爸爸知道她的目的,也不跟她正面衝突,僅是默默做好自己的本份,讓人挑不出毛病來。無從下手的二奶奶慢慢也消停下來,日子似乎也迴歸平靜。
直到五年前的聖誕夜,一場看似意外的車禍奪去了我爸爸的生命。我知道是那女人做的。她已經等不及了。可我那時還小,在沒有證據的情況下,只能接受意外這一說辭。
本打算待自己羽翼豐滿以後再為爸爸討回公道,可這女人根本不會給我這機會,趁著祖父出國談生意的空檔,隨便找了個藉口把我跟媽媽攆出了陸家。事後也不知她使了什麼手段,反正祖父沒派出任何人來找我們母子倆。
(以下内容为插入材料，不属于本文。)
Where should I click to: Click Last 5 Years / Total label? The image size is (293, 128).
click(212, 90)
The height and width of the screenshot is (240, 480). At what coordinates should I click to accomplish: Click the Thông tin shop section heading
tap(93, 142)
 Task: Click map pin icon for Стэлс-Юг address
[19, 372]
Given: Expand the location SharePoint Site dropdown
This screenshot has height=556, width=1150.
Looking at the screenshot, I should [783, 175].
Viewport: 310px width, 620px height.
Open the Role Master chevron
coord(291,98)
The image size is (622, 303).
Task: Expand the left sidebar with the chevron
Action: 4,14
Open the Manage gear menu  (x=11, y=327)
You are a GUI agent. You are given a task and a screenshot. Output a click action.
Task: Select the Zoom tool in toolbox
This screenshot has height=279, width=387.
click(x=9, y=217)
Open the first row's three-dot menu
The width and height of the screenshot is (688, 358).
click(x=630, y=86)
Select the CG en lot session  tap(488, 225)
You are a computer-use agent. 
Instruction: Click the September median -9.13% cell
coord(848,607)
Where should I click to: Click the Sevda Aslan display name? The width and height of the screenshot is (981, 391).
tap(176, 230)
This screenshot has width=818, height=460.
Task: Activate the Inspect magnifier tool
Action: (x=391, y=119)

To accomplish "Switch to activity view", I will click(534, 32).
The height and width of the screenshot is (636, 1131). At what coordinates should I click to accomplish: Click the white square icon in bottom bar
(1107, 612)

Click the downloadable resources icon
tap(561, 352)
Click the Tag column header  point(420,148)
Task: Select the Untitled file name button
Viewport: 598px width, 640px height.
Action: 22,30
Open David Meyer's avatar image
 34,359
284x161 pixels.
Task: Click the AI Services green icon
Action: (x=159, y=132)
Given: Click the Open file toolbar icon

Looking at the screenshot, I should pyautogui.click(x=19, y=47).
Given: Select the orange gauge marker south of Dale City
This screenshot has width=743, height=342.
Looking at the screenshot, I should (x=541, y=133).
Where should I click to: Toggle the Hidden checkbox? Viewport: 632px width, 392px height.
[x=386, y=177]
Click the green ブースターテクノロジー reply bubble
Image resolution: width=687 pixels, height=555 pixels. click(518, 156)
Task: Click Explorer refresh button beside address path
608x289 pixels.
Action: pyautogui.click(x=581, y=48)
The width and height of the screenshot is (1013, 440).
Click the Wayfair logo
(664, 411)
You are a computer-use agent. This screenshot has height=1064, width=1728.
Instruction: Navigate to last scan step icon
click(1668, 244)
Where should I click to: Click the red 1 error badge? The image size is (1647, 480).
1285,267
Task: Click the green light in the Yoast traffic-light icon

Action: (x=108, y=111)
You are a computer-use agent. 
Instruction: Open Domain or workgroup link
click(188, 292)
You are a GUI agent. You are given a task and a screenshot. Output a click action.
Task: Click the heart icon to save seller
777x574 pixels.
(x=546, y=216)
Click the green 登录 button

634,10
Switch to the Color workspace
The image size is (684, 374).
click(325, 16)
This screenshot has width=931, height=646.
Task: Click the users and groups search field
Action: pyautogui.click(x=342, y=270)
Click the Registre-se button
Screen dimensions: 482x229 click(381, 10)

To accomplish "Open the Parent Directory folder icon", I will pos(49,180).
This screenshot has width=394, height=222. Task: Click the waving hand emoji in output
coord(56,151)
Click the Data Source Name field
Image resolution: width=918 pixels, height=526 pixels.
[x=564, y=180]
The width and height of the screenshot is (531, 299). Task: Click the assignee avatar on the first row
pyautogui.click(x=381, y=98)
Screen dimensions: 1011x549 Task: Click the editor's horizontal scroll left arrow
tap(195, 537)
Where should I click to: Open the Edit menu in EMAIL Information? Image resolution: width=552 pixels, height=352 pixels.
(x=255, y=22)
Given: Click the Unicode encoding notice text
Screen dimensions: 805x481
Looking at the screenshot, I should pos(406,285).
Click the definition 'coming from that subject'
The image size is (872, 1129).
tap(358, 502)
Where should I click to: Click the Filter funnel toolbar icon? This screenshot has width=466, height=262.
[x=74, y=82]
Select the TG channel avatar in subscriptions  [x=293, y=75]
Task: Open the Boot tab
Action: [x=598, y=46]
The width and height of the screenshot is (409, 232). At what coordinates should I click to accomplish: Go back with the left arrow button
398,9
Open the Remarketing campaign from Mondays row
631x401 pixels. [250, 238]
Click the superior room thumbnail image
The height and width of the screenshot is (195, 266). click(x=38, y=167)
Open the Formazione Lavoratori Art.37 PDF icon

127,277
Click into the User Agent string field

也許是壞事做多,報應來了吧!在我們離開陸家沒幾個月,那女人就得急病死了。當時陸子凌來找過我們母子,希望能接我們回陸家,但被我拒絕了。”說到這裡,卓承亞頓了頓,無比深情地看了看懷中認真聆聽的小女人。
他就是在那時認識沫沫的這個溫暖人心的純真女孩。
“承亞”仰起小臉,泛著心痛水眸緊緊盯著那抹幽潭,軟弱無骨的小手憐惜地輕撫著輪廓分明的臉。
輕輕抓住那隻溫暖的小手,卓承亞吸了口氣,繼續述說道:“也許陸子凌出於愧疚,他從沒放棄把我們拐回陸家的念頭。後來我考上了A大,他也以校醫的身份跟了過來。